Not so. Everything was closed. Apart from a street trader selling pork knuckle. So we ate that with mustard and fried potatoes and then bought beer in a mini-mart. It was a bit dicey to be honest. I was pretty much the only female amongst a lot of very drunk men. Goodness knows where they’d been drinking, as everything was shut or about to shut. Fire crackers were being let off in the square. I used to be fearless and then I had kids and drunk shouty people make me nervous now.
So we weren’t off to a good start but we went back and drank cold beer in bed and read our books (The Marriage Pact for me and a cycling book for him). The next day was a leisurely start as there was nothing but nothing planned other than pottering.
Oh dear, this is a moaning memoir, but I want to be honest.
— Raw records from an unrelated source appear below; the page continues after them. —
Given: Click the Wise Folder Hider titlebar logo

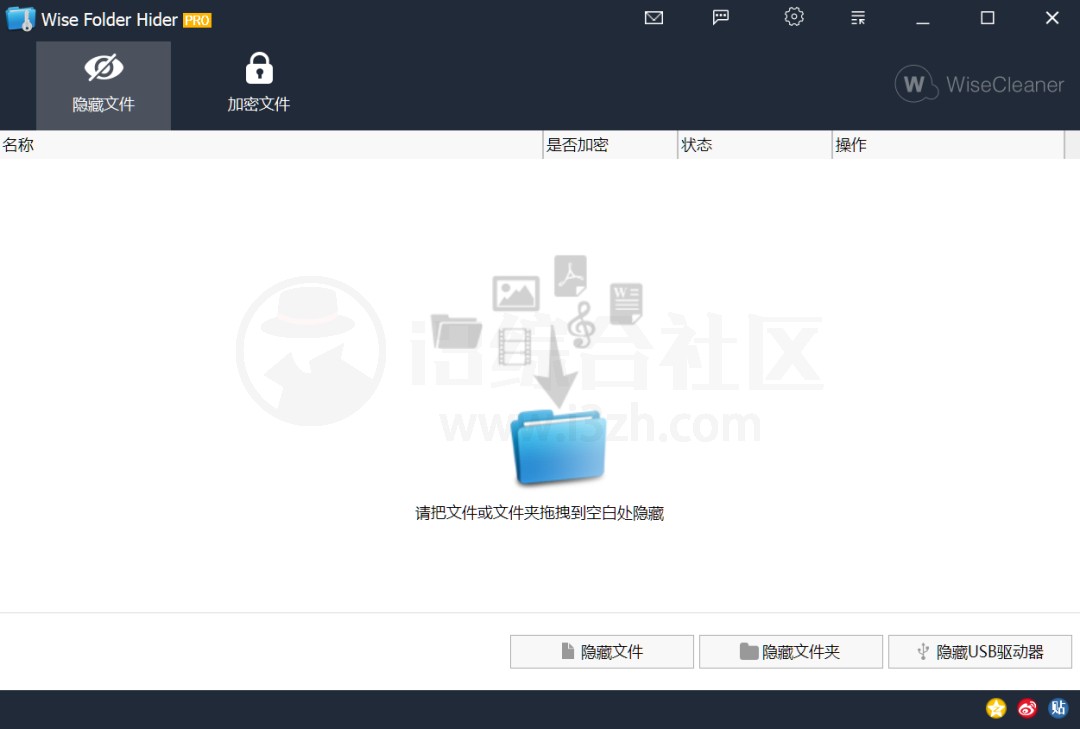Looking at the screenshot, I should click(x=18, y=18).
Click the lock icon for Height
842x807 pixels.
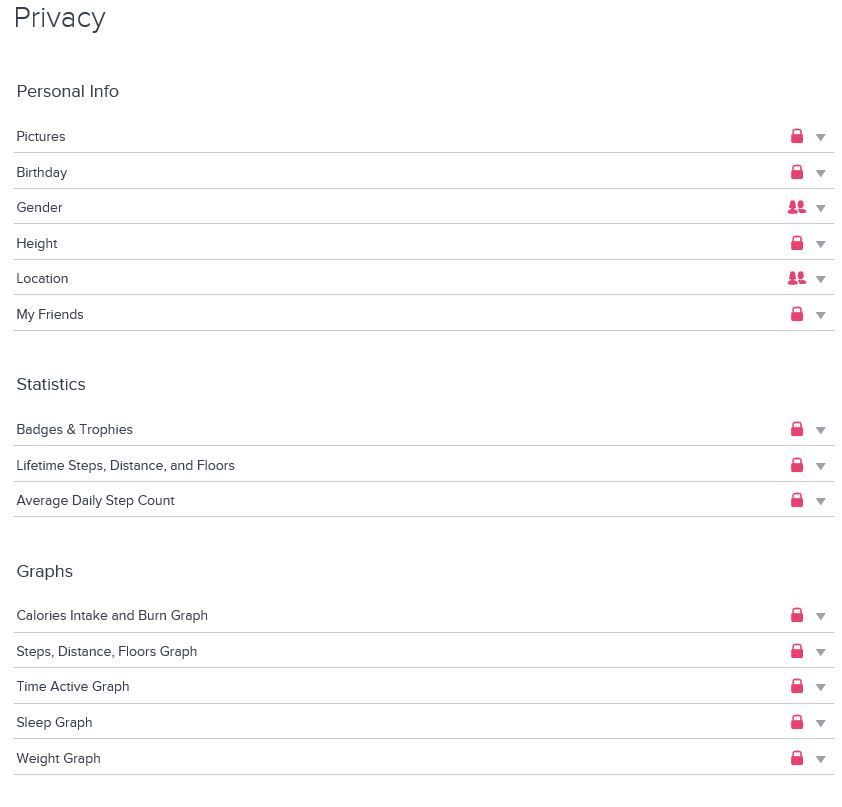pyautogui.click(x=797, y=243)
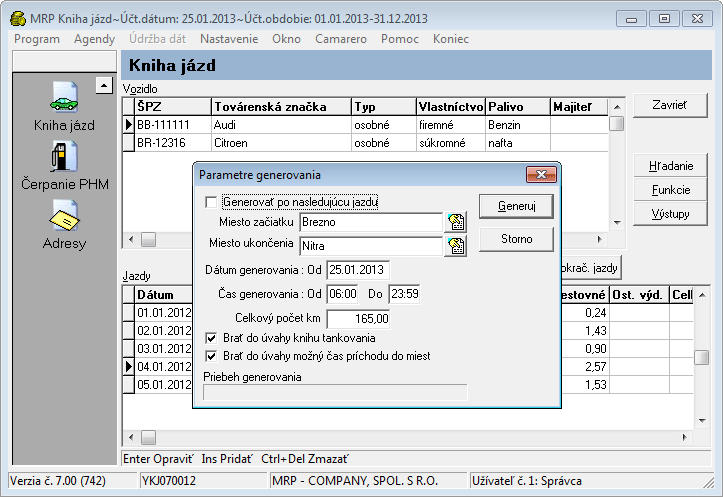Open the Funkcie button menu
723x497 pixels.
pyautogui.click(x=669, y=189)
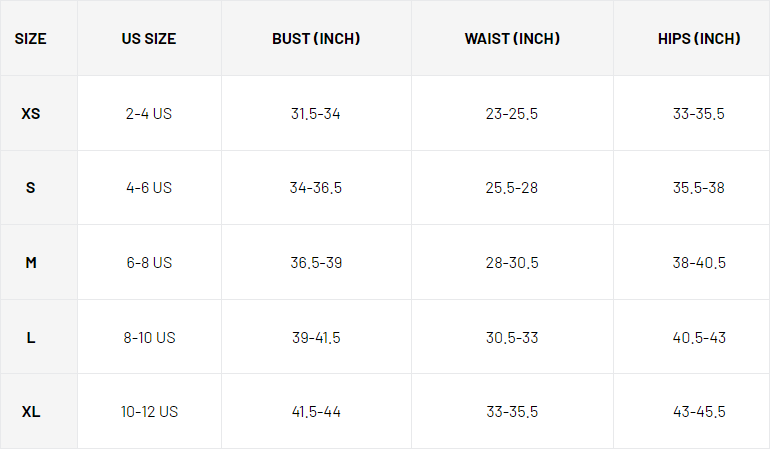Click hips measurement 43-45.5
Viewport: 770px width, 449px height.
[699, 412]
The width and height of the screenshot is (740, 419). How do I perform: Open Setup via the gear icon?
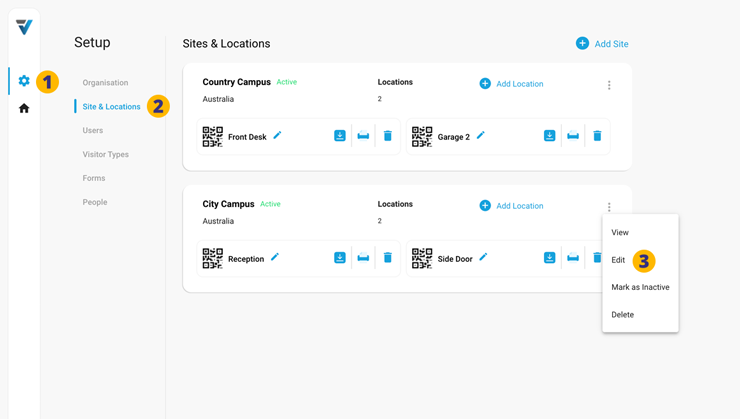pyautogui.click(x=24, y=81)

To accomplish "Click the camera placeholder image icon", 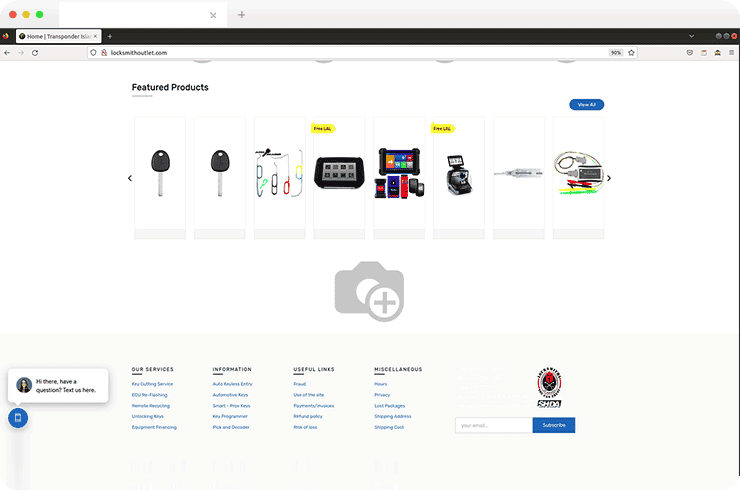I will pyautogui.click(x=369, y=291).
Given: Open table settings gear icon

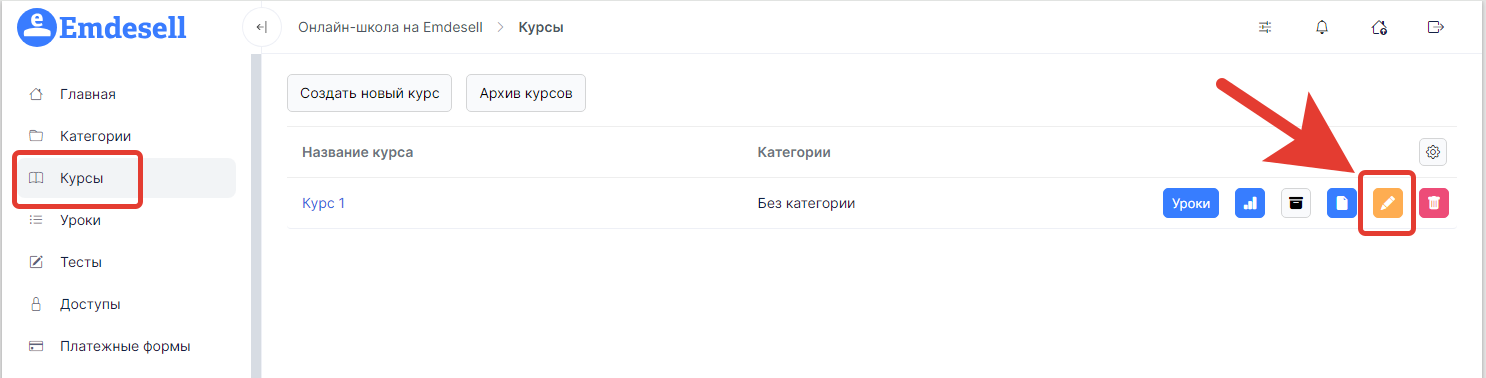Looking at the screenshot, I should point(1433,152).
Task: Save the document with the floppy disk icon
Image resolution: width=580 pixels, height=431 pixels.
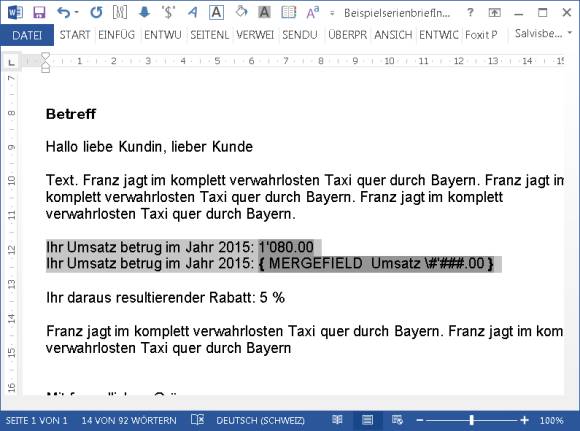Action: tap(39, 13)
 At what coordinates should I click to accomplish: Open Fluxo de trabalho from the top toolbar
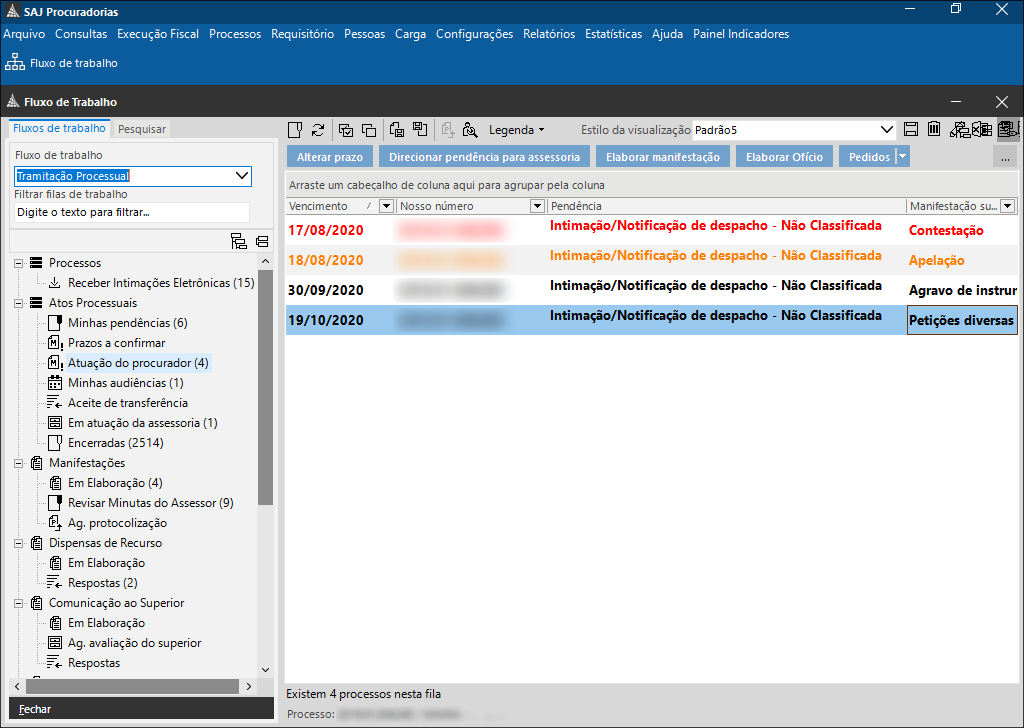click(x=62, y=63)
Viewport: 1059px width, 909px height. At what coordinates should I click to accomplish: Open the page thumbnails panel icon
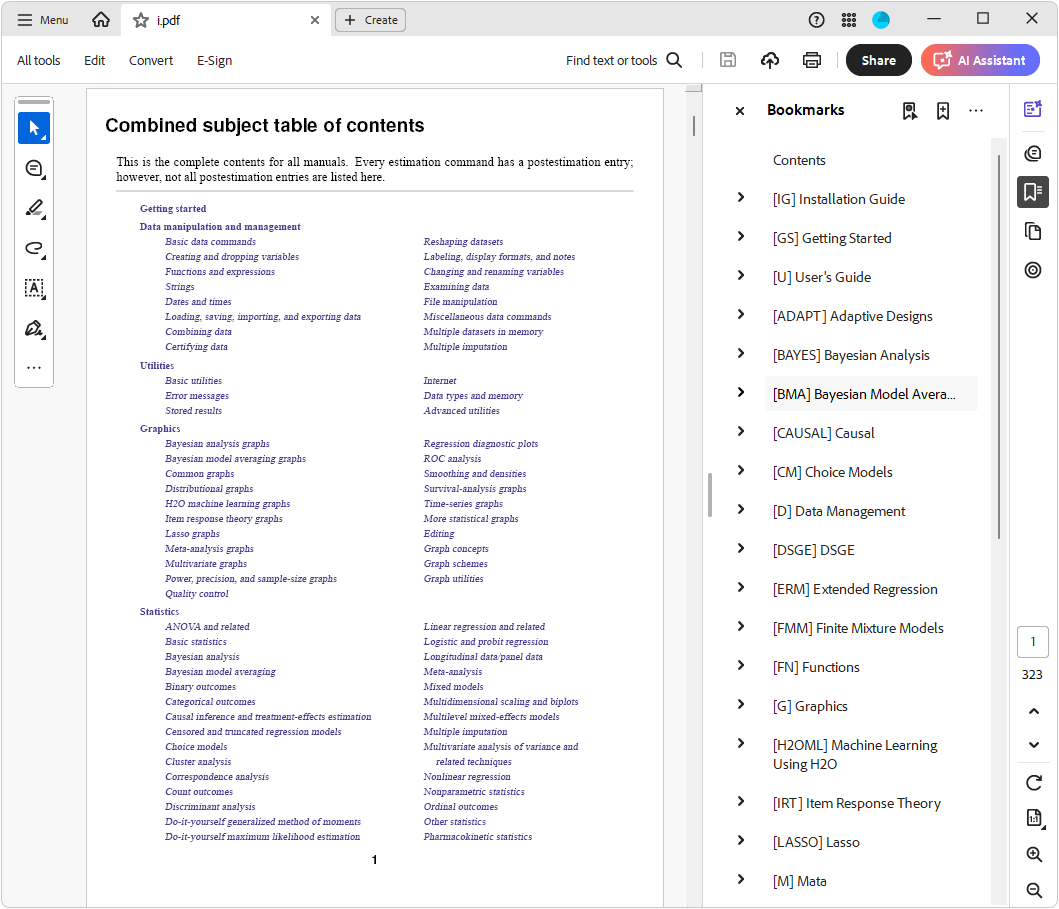[1033, 231]
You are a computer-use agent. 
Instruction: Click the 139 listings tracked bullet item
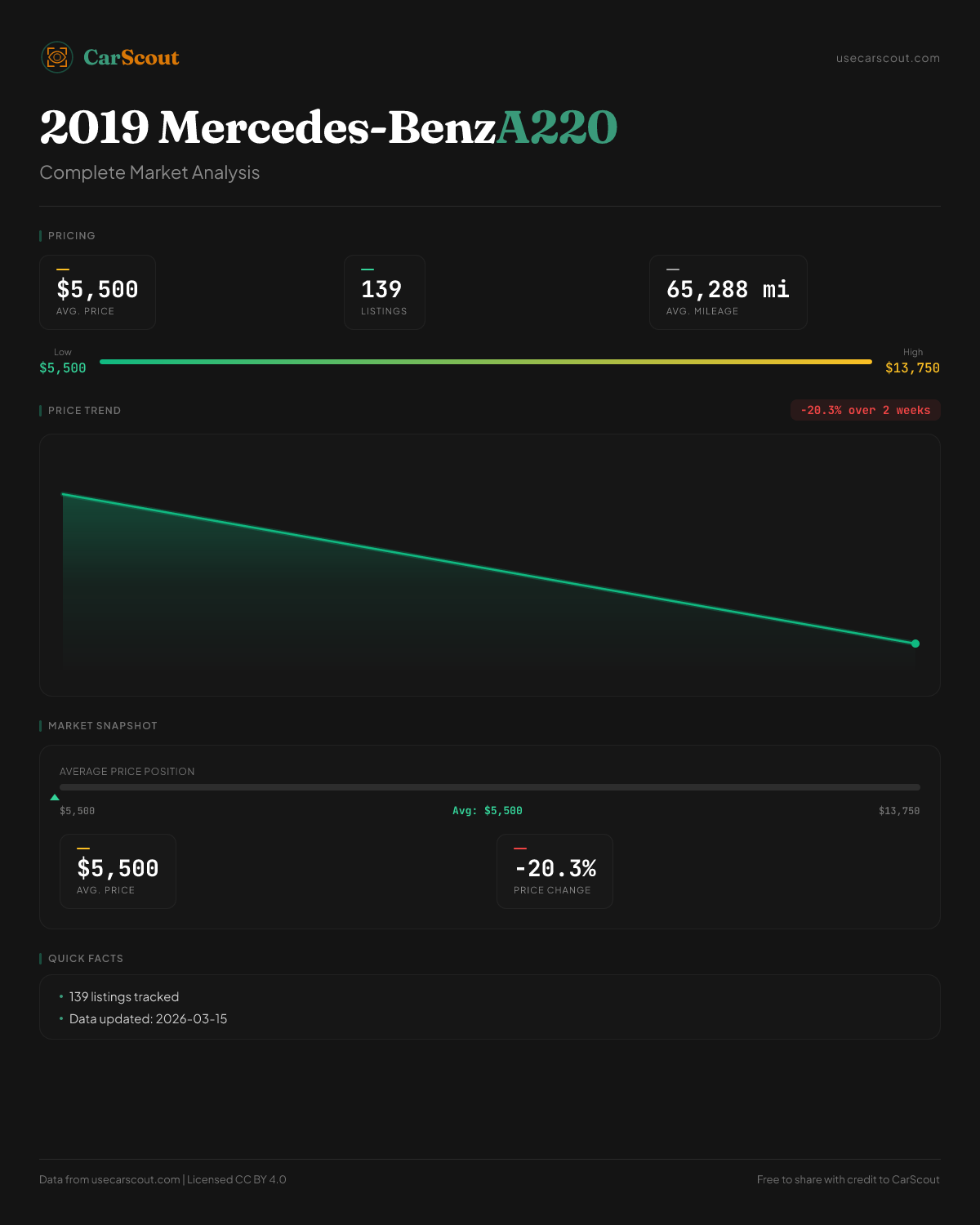point(124,997)
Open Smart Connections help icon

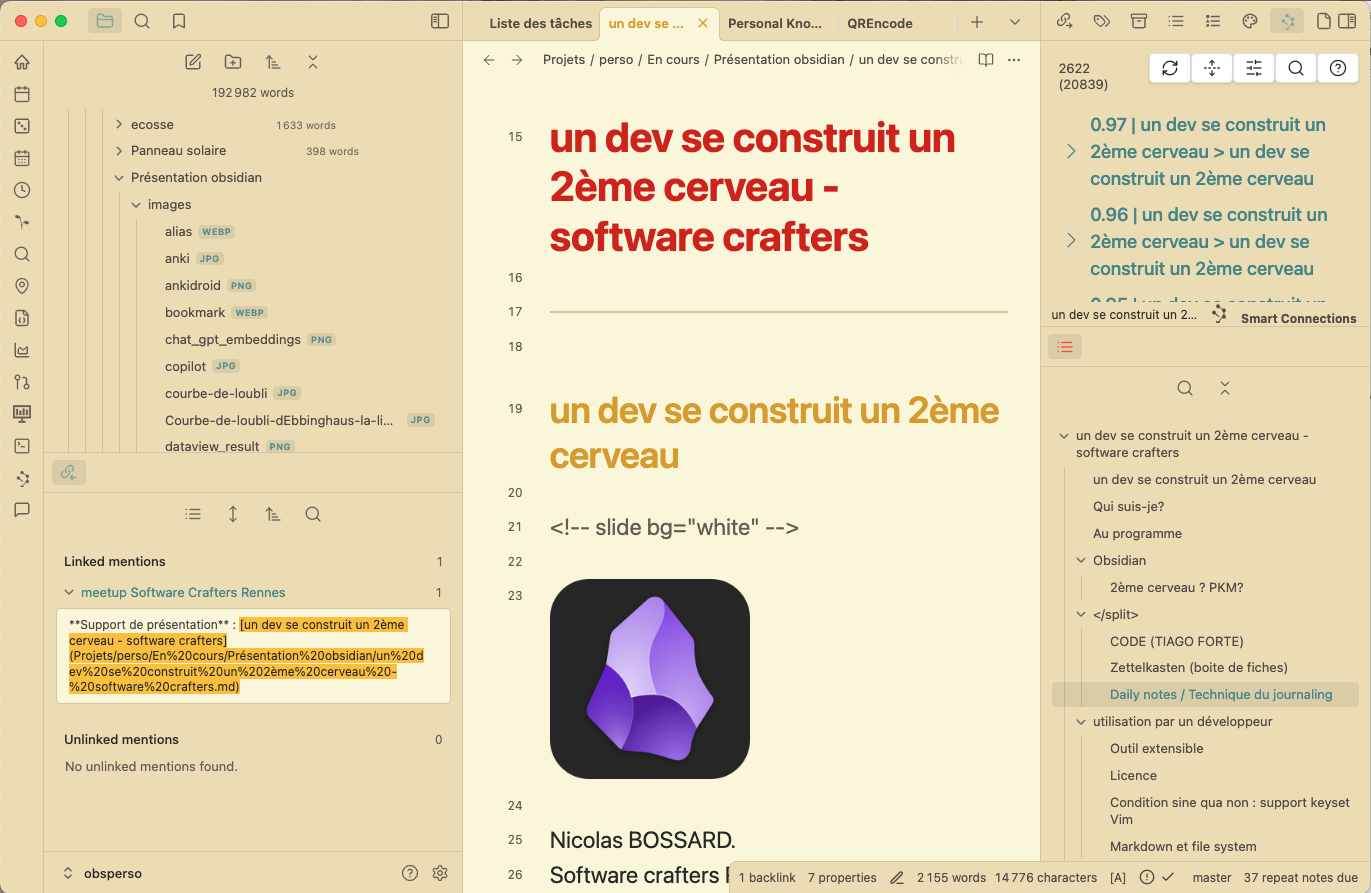1338,68

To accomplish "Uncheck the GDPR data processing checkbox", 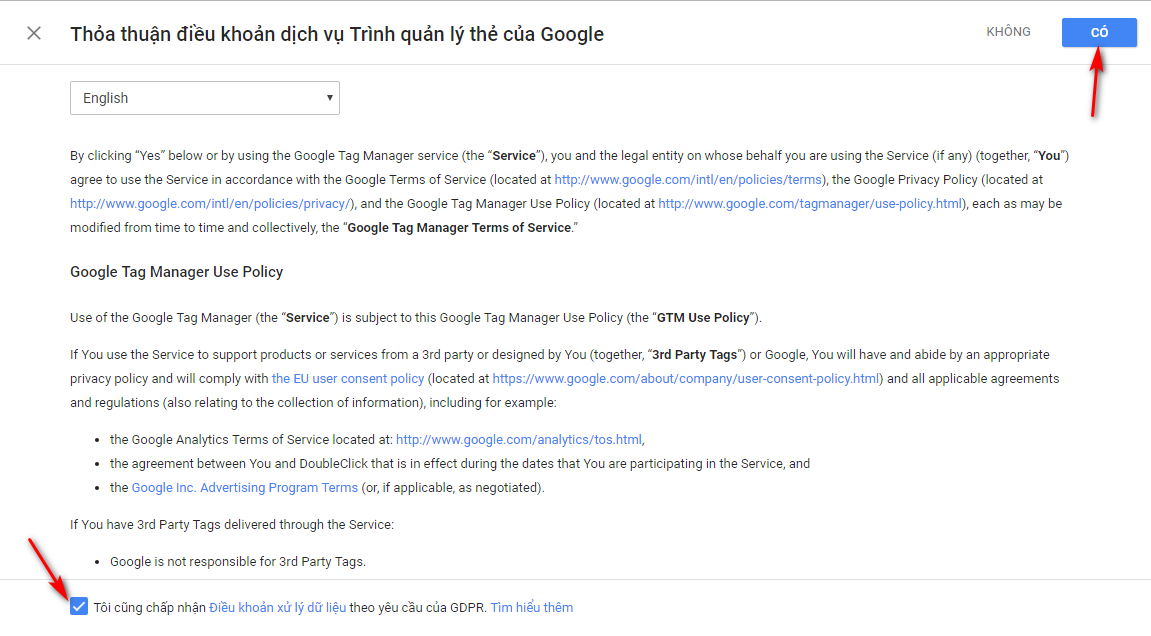I will (x=79, y=607).
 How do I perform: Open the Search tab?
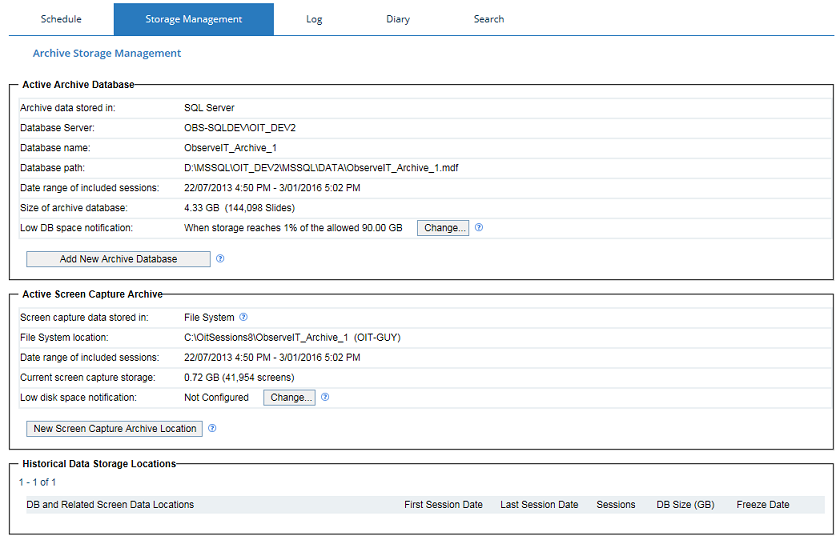click(x=488, y=19)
We slept badly. The room was hot, then cold, we could hear the man in the room next door snoring and the mattress was very hard and thin. It just wasn’t what we had wanted and I think we were both a bit disheartened.
We breakfasted at The Milkbar Tomasza the next morning which is a busy, busy place. We did a walk by early and found it heaving so went for a little wander and then popped back. I had a delicious herby gouda omelette which was spot on for being slightly undercooked and yet crisp at the edges. No mean feat.
Scott ordered a black pudding stack which he assures me was delicious, though I am afraid black pudding is one of the very few things I am squeamish about. I know, I know, but, well, no.
More pottering around beautiful Krakow (which is a little Parisian in looks at times and yet also so clearly Eastern) and then a pit stop at a chocolatiers where I enjoyed what can only be described as a mug of warm chocolate ganache topped with whipped cream. It was truly decadent and started off some kind of hot chocolate obsession over the holiday for me. We also ordered a couple of macarons, because, well, when in a chocolate shop, really, abstinence is futile. The pistachio variety was great but the gingerbread one pretty flavourless.
After such an exhausting morning I had to go back to the hotel for a rest. I’m not joking, I felt like I was going to fall over. I think it was a delayed response to Christmas and the anxiety over the children having their first Christmas between two homes which I may or may not write about another time. I asked to be left to sleep, despite knowing I probably wasn’t going to do that. I wanted to read and be alone and think. And so Scott went off with his camera and took beautiful photos and I read my book. And I cried. Yes reader, I sat and had a cry. And I felt a lot better for it. Sometimes that’s all you need.
We ate out that evening at Miod Malina after a little G & T at a local bar.
Well, let me tell you about the wonder of eating at Miod! Oh am I glad I booked (and I think you do need to book as it was super busy about 10 minutes after we were seated). The restaurant is old school – it has white linen table cloths and waiters who smile and treat you like royalty despite the fact you’re wearing a ski jacket, ski boots and no make up. The décor is hand painted and the food oh so pretty and really delicious. We had to be rolled out of there. This was an expensive restaurant for Krakow. The wine was what put it up the most but we paid about £50 for two courses, one pudding, a bottle of wine and fizzy water. My attempts to order tap water fell on deaf ears.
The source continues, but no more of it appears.